本発明は、密封装置に関し、詳しくは、油空圧機器の相対部材間からの漏洩を防止する密封装置に関する。
自動車の自動変速機の軸シール等のような、油空圧機器の相対部材間からの漏洩を防止する密封装置として、シールリングが使用されている。
従来、図10、図11に示されるようなシールリングが知られている(特許文献1)。
図10は従来技術に係るシールリングの斜視図、図11は従来技術に係るシールリングが装着された状態を示す断面図である。
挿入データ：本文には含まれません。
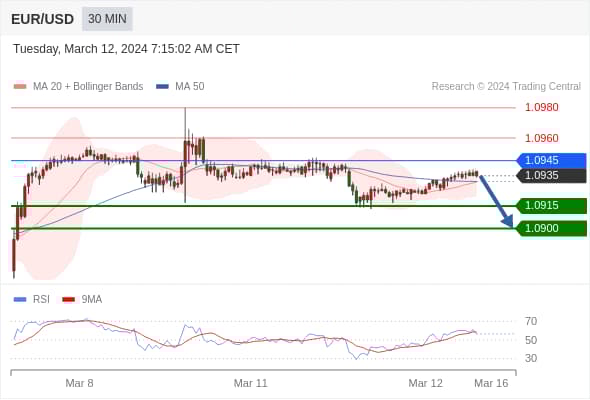Click the 1.0945 pivot price tag
Image resolution: width=590 pixels, height=400 pixels.
coord(552,161)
図示のシールリング101は、軸孔141が設けられたハウジング104と、この軸孔141に挿入された軸105との間の環状隙間をシールするためのものであり、軸105に設けられた環状溝151に装着されて使用される。
シールリング101は樹脂材料から形成され、軸105に設けられた環状溝151の側壁面153をシールするための第1シール面113と、ハウジング104に設けられた軸孔141の内周面142をシールするための第2シール面121と、を備えている。
図12は従来技術に係るシールリング101のシール機構の説明図である。
図12(a)は、無圧および加圧直後のシールリング101を示している。図中4本の矢印は密封流体の流れを示している。無圧および加圧直後は、シールリング101と環状溝151の間に常時隙間が存在しているため、多少の密封流体の漏洩が起こる。
図12(b)は、加圧後の様子を示している。密封流体側Oから大気側Aに向けて、図中矢印P方向に圧力がかかると、シールリング101は大気側Aに押圧されるため、第1シール面113は環状溝151の側壁面153を押圧し、また、第2シール面121は軸孔141の内周面142を押圧し、それぞれの位置でシールする。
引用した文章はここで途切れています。